(What you will do):
Look through the records below for the line holding "This screenshot has height=564, width=1179.". Write it out exactly, with each following line through the line holding "Open the three-dot more options menu".

(Records):
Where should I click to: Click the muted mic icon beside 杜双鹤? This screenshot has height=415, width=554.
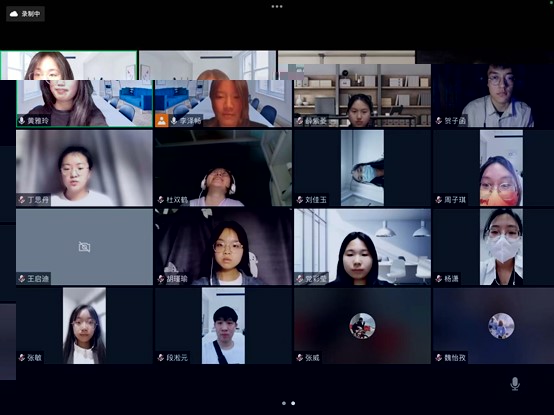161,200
--
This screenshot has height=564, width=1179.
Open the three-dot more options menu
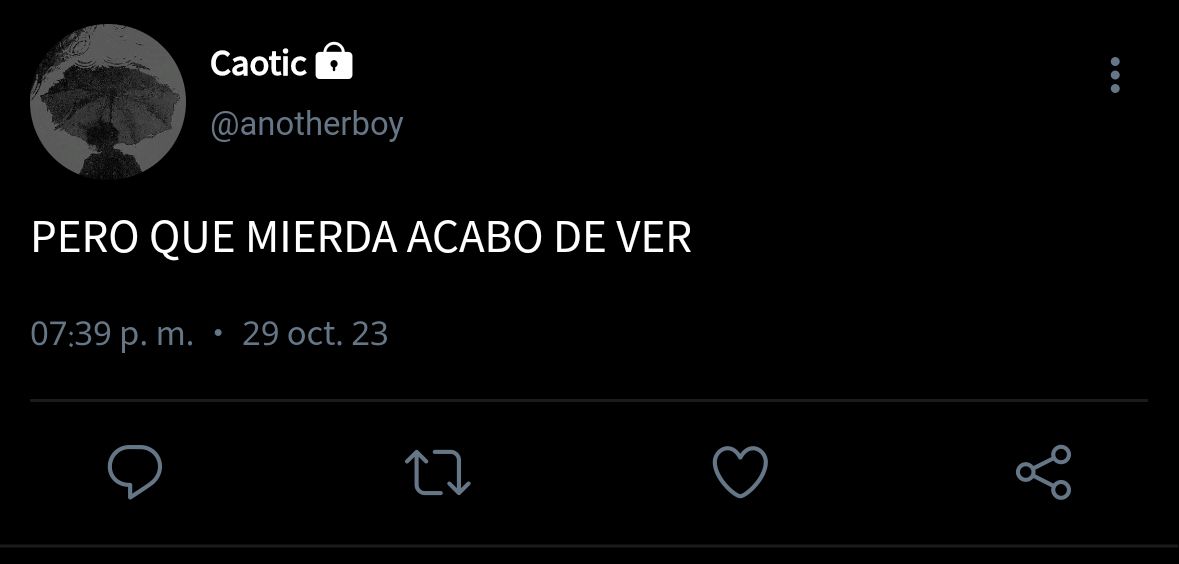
--
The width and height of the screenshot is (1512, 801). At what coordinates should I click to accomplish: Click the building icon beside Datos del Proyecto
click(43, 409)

(Response below):
This screenshot has height=564, width=1179.
Open the three-dot more options menu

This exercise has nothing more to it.